I have noticed that many mobile phone chargers already do this: For each 1 A of current that the mobile phone draws, the charger's output will be increased by 0.05V or 0.1V or something similar, to compensate for the ohmic voltage loss due to the resistance of the wire (USB cable).
Example for 0.1V voltage drop compensation, assuming base voltage 5.1V:
- 0A → 5.1V
- 1A → 5.2V
- 2A → 5.3V
- 3A → 5.4V
This Powstro HKL-USB32 wall charger does exactly that:
That's because through longer cables, the charging IC of mobile phones sees a voltage drop which makes the charging controller falsely consider the charger exhausted. The charger partially compensates for that, to “fool” the mobile phone into drawing a higher current.
When connecting a female USB port to the terminals of a variable laboratory bench power supply (correct polarity regarded), increasing the voltage manually subsequently only increases the charging speed on powerbanks, which only pay attention to the momentary voltage, not the initial voltage drop.
Mobile phones however choose a current at the moment when connecting it to the charger, and then hang onto it, no matter how much the voltage increases afterwards. (No overvoltage. Many mobile phones, including the one I used to test it, support 9V and 12V for fast charging standards. All tests at my own risk.)

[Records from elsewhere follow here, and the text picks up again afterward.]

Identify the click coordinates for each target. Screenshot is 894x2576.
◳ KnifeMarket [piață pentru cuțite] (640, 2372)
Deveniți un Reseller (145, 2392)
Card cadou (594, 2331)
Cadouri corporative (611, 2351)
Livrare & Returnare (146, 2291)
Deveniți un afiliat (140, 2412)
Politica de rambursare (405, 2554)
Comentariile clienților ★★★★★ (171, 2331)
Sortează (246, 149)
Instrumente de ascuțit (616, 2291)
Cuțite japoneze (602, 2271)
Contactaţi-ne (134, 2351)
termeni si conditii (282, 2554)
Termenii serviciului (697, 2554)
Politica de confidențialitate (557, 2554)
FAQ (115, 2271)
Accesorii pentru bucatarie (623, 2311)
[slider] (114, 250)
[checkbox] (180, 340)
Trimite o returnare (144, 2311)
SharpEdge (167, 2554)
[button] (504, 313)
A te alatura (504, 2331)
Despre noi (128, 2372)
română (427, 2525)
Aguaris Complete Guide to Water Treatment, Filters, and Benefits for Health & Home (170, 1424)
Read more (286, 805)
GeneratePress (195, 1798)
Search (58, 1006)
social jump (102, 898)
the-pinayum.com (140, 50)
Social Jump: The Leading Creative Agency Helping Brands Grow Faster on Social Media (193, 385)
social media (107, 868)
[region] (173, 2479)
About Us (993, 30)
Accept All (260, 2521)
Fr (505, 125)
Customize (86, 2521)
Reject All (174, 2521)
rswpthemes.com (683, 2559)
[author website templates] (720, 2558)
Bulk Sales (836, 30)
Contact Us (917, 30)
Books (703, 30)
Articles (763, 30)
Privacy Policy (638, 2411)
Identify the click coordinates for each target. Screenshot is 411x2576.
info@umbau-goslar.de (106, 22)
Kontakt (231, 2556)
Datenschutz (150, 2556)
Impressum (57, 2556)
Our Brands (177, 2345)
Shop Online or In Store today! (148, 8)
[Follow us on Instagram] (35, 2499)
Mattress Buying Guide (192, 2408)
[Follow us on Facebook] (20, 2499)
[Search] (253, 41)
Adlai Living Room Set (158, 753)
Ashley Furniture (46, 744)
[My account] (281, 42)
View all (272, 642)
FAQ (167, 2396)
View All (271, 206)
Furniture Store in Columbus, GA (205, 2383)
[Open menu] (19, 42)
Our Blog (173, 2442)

Example: If I select 7 volts on the bench power supply that powers the female USB port, then enable power output while the mobile phone is already connected to the USB port, the mobile phone (which supports all input voltages from 5V to 14V, therefore no overvoltage) does choses 0.83A. When I decrease the voltage to 6 volts, it is still 0.83A. If I increase to 10V afterwards, it is still precisely 0.83A. The current can not increase, only decrease under the following conditions: If source voltage goes too low, near 4.5V, or if the battery is becoming sated (full). It can also happen that the phone chooses e.g. 6V 1.6A. Increasing to 12V would result in overwattage for the battery, therefore the current would also decrease. But the phone tries to maintain it's initially decided Ampèrage.
How do I increase the voltage in conjunction to the current?
- The goal is that the mobile phone draws it's full power over any length of wire.
- Is there any module for that? (I could not find one by searching for “Voltage Drop Compensation” and “cable drop compensation”.)
- I don't have a bench power supply with a “sense voltage” feature yet.
There are already boost voltage modules, but they are just as useful as increasing the source voltage manually.
One thing I could do is placing a boost voltage module near to the tip of the USB cable. But is there a way to increase the source voltage in conjunction?